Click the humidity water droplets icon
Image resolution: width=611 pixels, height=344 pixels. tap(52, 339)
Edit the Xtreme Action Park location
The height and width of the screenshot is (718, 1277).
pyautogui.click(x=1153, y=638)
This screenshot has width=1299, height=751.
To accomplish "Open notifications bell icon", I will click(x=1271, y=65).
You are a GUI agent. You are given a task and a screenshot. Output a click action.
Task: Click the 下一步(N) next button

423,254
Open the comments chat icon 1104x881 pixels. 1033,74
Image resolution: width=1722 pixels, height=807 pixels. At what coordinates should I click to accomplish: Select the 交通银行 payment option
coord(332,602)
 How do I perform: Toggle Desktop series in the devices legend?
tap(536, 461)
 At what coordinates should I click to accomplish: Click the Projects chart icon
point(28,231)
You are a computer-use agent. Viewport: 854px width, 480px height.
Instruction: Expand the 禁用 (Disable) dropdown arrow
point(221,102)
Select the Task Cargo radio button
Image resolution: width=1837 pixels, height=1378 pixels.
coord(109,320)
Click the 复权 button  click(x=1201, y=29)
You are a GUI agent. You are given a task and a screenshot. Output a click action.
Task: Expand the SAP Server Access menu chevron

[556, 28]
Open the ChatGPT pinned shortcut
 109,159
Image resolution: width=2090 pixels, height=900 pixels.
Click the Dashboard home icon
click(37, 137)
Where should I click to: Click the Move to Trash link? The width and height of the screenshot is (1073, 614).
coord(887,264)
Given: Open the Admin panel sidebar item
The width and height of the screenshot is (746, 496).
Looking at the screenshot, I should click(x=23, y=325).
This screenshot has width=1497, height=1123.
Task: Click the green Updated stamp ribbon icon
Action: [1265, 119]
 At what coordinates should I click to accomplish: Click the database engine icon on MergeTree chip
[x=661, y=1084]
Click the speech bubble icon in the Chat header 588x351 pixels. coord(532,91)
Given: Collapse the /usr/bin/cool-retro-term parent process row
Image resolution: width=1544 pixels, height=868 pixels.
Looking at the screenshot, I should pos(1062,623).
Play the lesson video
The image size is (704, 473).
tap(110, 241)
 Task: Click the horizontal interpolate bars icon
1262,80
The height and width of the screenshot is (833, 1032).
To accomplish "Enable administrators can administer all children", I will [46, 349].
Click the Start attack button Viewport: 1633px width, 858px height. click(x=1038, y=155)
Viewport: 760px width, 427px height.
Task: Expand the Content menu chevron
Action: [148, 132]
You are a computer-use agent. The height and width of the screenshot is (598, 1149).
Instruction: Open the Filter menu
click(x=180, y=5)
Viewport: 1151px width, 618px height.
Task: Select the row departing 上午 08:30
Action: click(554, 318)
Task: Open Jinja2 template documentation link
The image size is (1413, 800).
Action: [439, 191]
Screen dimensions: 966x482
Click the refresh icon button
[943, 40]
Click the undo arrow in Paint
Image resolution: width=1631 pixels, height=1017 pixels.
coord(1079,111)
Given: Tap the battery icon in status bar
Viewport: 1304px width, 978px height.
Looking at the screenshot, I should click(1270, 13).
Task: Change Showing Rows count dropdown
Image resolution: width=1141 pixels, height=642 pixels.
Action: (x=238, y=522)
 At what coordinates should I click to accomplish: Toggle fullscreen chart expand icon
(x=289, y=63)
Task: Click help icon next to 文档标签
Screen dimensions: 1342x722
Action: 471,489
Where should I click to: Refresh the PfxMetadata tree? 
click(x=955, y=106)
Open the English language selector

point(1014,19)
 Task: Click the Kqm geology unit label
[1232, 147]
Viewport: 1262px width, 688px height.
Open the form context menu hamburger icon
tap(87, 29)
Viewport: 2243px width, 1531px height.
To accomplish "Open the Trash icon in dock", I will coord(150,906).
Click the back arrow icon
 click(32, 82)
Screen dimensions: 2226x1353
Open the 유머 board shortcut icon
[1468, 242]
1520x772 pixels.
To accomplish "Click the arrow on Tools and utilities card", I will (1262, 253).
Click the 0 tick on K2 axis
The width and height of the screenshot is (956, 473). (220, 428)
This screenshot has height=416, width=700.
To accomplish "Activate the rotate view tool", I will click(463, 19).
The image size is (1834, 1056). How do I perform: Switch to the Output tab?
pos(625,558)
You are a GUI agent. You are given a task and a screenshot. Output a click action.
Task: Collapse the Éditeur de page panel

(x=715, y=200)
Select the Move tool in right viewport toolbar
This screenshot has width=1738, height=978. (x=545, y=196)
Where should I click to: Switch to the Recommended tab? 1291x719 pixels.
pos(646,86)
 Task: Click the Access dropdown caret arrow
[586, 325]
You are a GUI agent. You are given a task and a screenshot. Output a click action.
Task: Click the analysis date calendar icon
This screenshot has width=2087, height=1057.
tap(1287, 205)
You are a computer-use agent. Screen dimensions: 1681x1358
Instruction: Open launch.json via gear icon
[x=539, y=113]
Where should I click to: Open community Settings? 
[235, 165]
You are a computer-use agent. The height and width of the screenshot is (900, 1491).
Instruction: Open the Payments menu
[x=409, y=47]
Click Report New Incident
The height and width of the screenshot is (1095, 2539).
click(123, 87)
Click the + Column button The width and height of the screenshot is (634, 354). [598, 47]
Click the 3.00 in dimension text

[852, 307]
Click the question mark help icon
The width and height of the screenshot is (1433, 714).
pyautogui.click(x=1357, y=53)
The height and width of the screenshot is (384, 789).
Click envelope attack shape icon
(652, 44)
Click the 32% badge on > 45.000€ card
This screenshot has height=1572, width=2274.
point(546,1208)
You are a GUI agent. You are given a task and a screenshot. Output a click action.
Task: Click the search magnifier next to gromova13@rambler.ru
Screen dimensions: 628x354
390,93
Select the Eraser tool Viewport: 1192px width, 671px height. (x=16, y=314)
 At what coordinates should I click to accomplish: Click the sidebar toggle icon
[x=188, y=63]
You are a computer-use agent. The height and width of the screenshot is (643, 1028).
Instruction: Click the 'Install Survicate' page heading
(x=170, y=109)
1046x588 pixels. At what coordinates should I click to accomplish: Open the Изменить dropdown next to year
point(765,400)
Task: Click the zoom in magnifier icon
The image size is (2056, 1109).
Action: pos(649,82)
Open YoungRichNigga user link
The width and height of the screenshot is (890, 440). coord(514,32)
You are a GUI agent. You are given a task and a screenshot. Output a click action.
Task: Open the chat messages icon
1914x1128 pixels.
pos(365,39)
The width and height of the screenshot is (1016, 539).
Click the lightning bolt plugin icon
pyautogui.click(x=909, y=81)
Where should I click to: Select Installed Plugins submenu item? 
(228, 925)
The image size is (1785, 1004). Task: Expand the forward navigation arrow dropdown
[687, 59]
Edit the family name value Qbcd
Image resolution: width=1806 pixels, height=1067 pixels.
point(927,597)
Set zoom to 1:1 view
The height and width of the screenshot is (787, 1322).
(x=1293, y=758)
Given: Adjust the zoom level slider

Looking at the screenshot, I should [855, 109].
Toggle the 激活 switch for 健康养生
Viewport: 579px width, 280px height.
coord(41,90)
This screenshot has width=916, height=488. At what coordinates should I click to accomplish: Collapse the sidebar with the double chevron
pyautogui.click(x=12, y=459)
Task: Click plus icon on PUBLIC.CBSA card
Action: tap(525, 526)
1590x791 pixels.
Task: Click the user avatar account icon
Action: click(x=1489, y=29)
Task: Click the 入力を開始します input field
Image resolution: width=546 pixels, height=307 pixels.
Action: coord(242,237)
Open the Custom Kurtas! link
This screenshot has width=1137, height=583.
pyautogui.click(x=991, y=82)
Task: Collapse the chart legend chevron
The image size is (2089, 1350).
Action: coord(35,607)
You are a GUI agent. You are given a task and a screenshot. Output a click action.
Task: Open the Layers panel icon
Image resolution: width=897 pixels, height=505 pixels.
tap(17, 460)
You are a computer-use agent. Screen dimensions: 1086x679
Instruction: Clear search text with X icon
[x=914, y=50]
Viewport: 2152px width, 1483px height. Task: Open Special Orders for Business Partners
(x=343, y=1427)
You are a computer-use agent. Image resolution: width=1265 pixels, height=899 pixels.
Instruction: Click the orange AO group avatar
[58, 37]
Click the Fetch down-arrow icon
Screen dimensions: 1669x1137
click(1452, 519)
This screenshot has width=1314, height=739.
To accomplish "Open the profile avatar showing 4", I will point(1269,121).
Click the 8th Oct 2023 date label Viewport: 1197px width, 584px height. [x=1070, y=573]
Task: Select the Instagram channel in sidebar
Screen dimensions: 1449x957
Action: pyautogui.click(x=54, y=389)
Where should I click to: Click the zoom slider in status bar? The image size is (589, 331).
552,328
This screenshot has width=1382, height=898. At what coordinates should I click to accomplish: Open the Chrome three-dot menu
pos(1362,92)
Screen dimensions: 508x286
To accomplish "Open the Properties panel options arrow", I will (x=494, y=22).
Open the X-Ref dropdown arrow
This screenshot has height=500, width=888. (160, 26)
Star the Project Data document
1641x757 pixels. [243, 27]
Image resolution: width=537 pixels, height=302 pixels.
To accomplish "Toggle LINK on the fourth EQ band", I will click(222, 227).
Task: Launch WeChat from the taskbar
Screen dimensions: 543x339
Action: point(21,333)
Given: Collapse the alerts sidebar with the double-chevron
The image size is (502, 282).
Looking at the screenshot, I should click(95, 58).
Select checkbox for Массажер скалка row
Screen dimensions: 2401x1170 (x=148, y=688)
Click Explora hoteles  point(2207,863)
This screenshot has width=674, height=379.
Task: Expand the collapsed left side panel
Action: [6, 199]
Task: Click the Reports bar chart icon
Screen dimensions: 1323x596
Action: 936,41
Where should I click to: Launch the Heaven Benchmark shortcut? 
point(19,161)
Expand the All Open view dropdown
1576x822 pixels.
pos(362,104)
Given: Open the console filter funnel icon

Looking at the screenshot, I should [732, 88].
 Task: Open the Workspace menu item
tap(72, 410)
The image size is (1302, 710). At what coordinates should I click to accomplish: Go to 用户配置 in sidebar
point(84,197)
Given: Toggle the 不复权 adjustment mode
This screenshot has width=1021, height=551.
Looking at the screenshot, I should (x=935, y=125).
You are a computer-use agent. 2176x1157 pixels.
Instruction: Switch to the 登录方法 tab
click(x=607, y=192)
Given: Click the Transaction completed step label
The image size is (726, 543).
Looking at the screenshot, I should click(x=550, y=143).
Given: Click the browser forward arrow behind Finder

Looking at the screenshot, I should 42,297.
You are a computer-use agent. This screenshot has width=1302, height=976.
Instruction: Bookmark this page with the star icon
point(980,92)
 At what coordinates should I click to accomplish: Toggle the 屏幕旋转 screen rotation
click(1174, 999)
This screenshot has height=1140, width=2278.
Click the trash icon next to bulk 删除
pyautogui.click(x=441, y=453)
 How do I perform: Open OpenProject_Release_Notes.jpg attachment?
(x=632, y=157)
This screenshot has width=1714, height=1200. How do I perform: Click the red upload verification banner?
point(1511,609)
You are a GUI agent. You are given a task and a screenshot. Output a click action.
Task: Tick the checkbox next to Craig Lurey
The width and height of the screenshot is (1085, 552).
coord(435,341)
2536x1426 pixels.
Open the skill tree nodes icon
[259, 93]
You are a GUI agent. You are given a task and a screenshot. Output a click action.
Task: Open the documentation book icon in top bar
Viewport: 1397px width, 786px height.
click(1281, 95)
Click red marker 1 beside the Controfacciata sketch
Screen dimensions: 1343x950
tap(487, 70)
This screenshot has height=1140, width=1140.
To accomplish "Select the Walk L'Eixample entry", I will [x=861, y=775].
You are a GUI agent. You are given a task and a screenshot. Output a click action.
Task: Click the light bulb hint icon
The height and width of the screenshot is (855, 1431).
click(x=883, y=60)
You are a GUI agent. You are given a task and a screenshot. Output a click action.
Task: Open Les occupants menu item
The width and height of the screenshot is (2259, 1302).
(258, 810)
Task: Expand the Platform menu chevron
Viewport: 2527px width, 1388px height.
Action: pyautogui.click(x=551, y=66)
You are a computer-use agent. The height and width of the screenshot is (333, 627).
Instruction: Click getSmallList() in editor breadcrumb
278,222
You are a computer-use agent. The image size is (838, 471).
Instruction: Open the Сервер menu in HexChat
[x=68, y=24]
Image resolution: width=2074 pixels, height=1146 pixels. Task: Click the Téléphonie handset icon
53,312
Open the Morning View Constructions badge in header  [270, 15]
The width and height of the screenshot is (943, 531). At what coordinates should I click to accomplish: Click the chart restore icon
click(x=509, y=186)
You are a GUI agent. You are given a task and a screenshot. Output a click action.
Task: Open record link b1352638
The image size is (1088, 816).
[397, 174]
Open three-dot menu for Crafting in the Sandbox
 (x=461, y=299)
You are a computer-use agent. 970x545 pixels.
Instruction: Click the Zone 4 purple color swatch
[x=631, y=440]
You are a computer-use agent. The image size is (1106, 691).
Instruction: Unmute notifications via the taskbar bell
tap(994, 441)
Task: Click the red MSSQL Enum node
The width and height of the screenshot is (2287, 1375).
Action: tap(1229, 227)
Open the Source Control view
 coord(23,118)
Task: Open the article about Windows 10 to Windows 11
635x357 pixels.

◆ WORK INSTRUCTION ◆
Quote the listing above, but only from the line that shows "This screenshot has width=916, height=488." through the line that shows "Task: Click the 入力を開始します input field".

◆ FINISHED TASK ◆
This screenshot has width=916, height=488. At what coordinates should I click to accomplish: Collapse the sidebar with the double chevron
pyautogui.click(x=12, y=459)
Task: Click plus icon on PUBLIC.CBSA card
Action: tap(525, 526)
1590x791 pixels.
Task: Click the user avatar account icon
Action: click(x=1489, y=29)
Task: Click the 入力を開始します input field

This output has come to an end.